┌─ Given data

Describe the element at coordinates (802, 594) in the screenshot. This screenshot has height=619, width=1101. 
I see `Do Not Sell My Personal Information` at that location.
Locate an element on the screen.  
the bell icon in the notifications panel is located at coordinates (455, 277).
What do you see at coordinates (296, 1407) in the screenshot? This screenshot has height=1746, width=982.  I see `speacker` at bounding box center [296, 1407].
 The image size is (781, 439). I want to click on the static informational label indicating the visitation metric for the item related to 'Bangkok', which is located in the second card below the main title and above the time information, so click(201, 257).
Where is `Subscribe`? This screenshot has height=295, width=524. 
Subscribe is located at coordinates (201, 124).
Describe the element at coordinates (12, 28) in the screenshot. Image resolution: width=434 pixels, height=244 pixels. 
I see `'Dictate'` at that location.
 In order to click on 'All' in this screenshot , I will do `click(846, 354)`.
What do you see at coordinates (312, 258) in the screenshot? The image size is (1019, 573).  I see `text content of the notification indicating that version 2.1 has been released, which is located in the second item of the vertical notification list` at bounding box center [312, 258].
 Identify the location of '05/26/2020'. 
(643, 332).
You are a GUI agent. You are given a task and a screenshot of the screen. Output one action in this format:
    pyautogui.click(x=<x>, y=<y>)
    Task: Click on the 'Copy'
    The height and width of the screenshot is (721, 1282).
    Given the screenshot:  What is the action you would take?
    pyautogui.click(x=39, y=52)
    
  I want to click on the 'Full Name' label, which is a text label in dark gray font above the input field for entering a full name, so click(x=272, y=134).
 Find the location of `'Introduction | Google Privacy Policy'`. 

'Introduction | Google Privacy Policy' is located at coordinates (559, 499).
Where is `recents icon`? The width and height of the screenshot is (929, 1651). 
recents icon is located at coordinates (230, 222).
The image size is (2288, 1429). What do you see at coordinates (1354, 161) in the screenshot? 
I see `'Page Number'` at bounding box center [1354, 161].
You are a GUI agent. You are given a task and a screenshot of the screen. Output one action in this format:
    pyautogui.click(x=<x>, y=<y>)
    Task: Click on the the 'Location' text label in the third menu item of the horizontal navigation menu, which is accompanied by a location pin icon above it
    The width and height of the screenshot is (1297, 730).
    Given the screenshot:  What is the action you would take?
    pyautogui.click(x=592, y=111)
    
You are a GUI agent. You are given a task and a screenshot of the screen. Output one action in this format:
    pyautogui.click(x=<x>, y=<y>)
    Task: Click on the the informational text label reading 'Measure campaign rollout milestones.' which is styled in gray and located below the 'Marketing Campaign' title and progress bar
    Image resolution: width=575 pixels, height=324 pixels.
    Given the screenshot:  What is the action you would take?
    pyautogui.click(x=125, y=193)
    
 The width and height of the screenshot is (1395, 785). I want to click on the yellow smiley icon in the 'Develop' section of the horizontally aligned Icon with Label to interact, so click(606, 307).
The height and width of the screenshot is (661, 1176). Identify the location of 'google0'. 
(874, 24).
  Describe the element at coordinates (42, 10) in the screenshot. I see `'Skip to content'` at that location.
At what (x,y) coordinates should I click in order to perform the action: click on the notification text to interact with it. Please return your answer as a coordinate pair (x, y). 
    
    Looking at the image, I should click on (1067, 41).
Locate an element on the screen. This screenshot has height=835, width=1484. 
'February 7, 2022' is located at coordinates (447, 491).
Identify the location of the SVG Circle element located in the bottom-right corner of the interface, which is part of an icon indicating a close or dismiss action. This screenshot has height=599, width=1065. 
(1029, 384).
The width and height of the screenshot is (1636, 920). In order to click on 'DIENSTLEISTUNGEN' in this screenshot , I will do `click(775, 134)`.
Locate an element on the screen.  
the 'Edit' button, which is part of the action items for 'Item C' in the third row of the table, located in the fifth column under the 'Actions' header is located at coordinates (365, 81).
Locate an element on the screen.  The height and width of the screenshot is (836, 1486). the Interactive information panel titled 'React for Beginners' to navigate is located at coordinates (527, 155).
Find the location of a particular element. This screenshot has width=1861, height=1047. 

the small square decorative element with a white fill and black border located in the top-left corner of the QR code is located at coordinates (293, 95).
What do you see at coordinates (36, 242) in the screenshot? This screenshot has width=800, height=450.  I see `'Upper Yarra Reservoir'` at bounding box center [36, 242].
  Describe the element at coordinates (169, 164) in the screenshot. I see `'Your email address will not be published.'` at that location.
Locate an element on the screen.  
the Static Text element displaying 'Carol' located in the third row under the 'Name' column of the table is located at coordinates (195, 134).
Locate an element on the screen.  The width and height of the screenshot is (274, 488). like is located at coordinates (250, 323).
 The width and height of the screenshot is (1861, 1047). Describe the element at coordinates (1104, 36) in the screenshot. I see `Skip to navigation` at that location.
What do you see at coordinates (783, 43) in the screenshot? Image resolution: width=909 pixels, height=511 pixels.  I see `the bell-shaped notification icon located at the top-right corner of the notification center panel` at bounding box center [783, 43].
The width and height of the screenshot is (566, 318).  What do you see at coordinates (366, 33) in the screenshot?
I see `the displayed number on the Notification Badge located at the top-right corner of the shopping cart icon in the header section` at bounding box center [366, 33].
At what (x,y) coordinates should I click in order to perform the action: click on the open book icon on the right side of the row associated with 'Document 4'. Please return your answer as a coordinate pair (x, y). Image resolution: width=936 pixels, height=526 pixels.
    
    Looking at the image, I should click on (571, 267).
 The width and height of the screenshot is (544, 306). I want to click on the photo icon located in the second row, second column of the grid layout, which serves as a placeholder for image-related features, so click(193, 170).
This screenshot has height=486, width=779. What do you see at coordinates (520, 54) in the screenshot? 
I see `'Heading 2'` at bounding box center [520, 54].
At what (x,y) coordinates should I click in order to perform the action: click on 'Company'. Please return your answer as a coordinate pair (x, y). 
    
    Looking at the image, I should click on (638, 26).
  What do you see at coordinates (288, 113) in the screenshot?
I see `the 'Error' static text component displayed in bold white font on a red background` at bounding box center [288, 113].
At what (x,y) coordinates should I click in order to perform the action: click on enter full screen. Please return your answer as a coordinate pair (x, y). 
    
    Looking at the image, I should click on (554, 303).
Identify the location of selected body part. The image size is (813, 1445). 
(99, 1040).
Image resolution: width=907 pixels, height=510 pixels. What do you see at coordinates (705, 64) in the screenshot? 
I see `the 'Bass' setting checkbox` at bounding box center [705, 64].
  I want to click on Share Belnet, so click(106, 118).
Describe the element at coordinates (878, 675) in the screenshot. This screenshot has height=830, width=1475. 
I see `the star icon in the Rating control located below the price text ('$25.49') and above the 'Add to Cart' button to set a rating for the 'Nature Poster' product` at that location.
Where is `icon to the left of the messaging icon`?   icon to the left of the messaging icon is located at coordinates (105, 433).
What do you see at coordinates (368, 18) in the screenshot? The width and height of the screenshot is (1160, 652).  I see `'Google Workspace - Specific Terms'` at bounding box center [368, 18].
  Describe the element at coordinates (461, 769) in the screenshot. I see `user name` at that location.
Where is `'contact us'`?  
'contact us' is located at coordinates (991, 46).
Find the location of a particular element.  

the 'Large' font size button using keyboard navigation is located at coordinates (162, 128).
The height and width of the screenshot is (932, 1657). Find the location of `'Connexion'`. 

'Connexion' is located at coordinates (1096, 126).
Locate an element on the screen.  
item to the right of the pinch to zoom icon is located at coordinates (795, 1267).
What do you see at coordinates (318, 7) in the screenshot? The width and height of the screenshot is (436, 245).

└─

**What is being asked:** Copy every entry above verbatim, with no changes.

**Written response:**
Describe the element at coordinates (802, 594) in the screenshot. This screenshot has height=619, width=1101. 
I see `Do Not Sell My Personal Information` at that location.
Locate an element on the screen.  
the bell icon in the notifications panel is located at coordinates (455, 277).
What do you see at coordinates (296, 1407) in the screenshot? This screenshot has height=1746, width=982.  I see `speacker` at bounding box center [296, 1407].
 The image size is (781, 439). I want to click on the static informational label indicating the visitation metric for the item related to 'Bangkok', which is located in the second card below the main title and above the time information, so click(201, 257).
Where is `Subscribe`? This screenshot has height=295, width=524. 
Subscribe is located at coordinates (201, 124).
Describe the element at coordinates (12, 28) in the screenshot. Image resolution: width=434 pixels, height=244 pixels. 
I see `'Dictate'` at that location.
 In order to click on 'All' in this screenshot , I will do `click(846, 354)`.
What do you see at coordinates (312, 258) in the screenshot? The image size is (1019, 573).  I see `text content of the notification indicating that version 2.1 has been released, which is located in the second item of the vertical notification list` at bounding box center [312, 258].
 Identify the location of '05/26/2020'. 
(643, 332).
You are a GUI agent. You are given a task and a screenshot of the screen. Output one action in this format:
    pyautogui.click(x=<x>, y=<y>)
    Task: Click on the 'Copy'
    The height and width of the screenshot is (721, 1282).
    Given the screenshot:  What is the action you would take?
    pyautogui.click(x=39, y=52)
    
  I want to click on the 'Full Name' label, which is a text label in dark gray font above the input field for entering a full name, so click(x=272, y=134).
 Find the location of `'Introduction | Google Privacy Policy'`. 

'Introduction | Google Privacy Policy' is located at coordinates (559, 499).
Where is `recents icon`? The width and height of the screenshot is (929, 1651). 
recents icon is located at coordinates (230, 222).
The image size is (2288, 1429). What do you see at coordinates (1354, 161) in the screenshot? 
I see `'Page Number'` at bounding box center [1354, 161].
You are a GUI agent. You are given a task and a screenshot of the screen. Output one action in this format:
    pyautogui.click(x=<x>, y=<y>)
    Task: Click on the the 'Location' text label in the third menu item of the horizontal navigation menu, which is accompanied by a location pin icon above it
    The width and height of the screenshot is (1297, 730).
    Given the screenshot:  What is the action you would take?
    pyautogui.click(x=592, y=111)
    
You are a GUI agent. You are given a task and a screenshot of the screen. Output one action in this format:
    pyautogui.click(x=<x>, y=<y>)
    Task: Click on the the informational text label reading 'Measure campaign rollout milestones.' which is styled in gray and located below the 'Marketing Campaign' title and progress bar
    Image resolution: width=575 pixels, height=324 pixels.
    Given the screenshot:  What is the action you would take?
    pyautogui.click(x=125, y=193)
    
 The width and height of the screenshot is (1395, 785). I want to click on the yellow smiley icon in the 'Develop' section of the horizontally aligned Icon with Label to interact, so click(606, 307).
The height and width of the screenshot is (661, 1176). Identify the location of 'google0'. 
(874, 24).
  Describe the element at coordinates (42, 10) in the screenshot. I see `'Skip to content'` at that location.
At what (x,y) coordinates should I click in order to perform the action: click on the notification text to interact with it. Please return your answer as a coordinate pair (x, y). 
    
    Looking at the image, I should click on (1067, 41).
Locate an element on the screen. This screenshot has height=835, width=1484. 
'February 7, 2022' is located at coordinates (447, 491).
Identify the location of the SVG Circle element located in the bottom-right corner of the interface, which is part of an icon indicating a close or dismiss action. This screenshot has height=599, width=1065. 
(1029, 384).
The width and height of the screenshot is (1636, 920). In order to click on 'DIENSTLEISTUNGEN' in this screenshot , I will do `click(775, 134)`.
Locate an element on the screen.  
the 'Edit' button, which is part of the action items for 'Item C' in the third row of the table, located in the fifth column under the 'Actions' header is located at coordinates (365, 81).
Locate an element on the screen.  The height and width of the screenshot is (836, 1486). the Interactive information panel titled 'React for Beginners' to navigate is located at coordinates (527, 155).
Find the location of a particular element. This screenshot has width=1861, height=1047. 

the small square decorative element with a white fill and black border located in the top-left corner of the QR code is located at coordinates (293, 95).
What do you see at coordinates (36, 242) in the screenshot? This screenshot has width=800, height=450.  I see `'Upper Yarra Reservoir'` at bounding box center [36, 242].
  Describe the element at coordinates (169, 164) in the screenshot. I see `'Your email address will not be published.'` at that location.
Locate an element on the screen.  
the Static Text element displaying 'Carol' located in the third row under the 'Name' column of the table is located at coordinates (195, 134).
Locate an element on the screen.  The width and height of the screenshot is (274, 488). like is located at coordinates (250, 323).
 The width and height of the screenshot is (1861, 1047). Describe the element at coordinates (1104, 36) in the screenshot. I see `Skip to navigation` at that location.
What do you see at coordinates (783, 43) in the screenshot? Image resolution: width=909 pixels, height=511 pixels.  I see `the bell-shaped notification icon located at the top-right corner of the notification center panel` at bounding box center [783, 43].
The width and height of the screenshot is (566, 318).  What do you see at coordinates (366, 33) in the screenshot?
I see `the displayed number on the Notification Badge located at the top-right corner of the shopping cart icon in the header section` at bounding box center [366, 33].
At what (x,y) coordinates should I click in order to perform the action: click on the open book icon on the right side of the row associated with 'Document 4'. Please return your answer as a coordinate pair (x, y). Image resolution: width=936 pixels, height=526 pixels.
    
    Looking at the image, I should click on (571, 267).
 The width and height of the screenshot is (544, 306). I want to click on the photo icon located in the second row, second column of the grid layout, which serves as a placeholder for image-related features, so click(193, 170).
This screenshot has height=486, width=779. What do you see at coordinates (520, 54) in the screenshot? 
I see `'Heading 2'` at bounding box center [520, 54].
At what (x,y) coordinates should I click in order to perform the action: click on 'Company'. Please return your answer as a coordinate pair (x, y). 
    
    Looking at the image, I should click on (638, 26).
  What do you see at coordinates (288, 113) in the screenshot?
I see `the 'Error' static text component displayed in bold white font on a red background` at bounding box center [288, 113].
At what (x,y) coordinates should I click in order to perform the action: click on enter full screen. Please return your answer as a coordinate pair (x, y). 
    
    Looking at the image, I should click on (554, 303).
Identify the location of selected body part. The image size is (813, 1445). 
(99, 1040).
Image resolution: width=907 pixels, height=510 pixels. What do you see at coordinates (705, 64) in the screenshot? 
I see `the 'Bass' setting checkbox` at bounding box center [705, 64].
  I want to click on Share Belnet, so click(106, 118).
Describe the element at coordinates (878, 675) in the screenshot. This screenshot has height=830, width=1475. 
I see `the star icon in the Rating control located below the price text ('$25.49') and above the 'Add to Cart' button to set a rating for the 'Nature Poster' product` at that location.
Where is `icon to the left of the messaging icon`?   icon to the left of the messaging icon is located at coordinates (105, 433).
What do you see at coordinates (368, 18) in the screenshot? The width and height of the screenshot is (1160, 652).  I see `'Google Workspace - Specific Terms'` at bounding box center [368, 18].
  Describe the element at coordinates (461, 769) in the screenshot. I see `user name` at that location.
Where is `'contact us'`?  
'contact us' is located at coordinates (991, 46).
Find the location of a particular element.  

the 'Large' font size button using keyboard navigation is located at coordinates (162, 128).
The height and width of the screenshot is (932, 1657). Find the location of `'Connexion'`. 

'Connexion' is located at coordinates (1096, 126).
Locate an element on the screen.  
item to the right of the pinch to zoom icon is located at coordinates (795, 1267).
What do you see at coordinates (318, 7) in the screenshot? The width and height of the screenshot is (436, 245).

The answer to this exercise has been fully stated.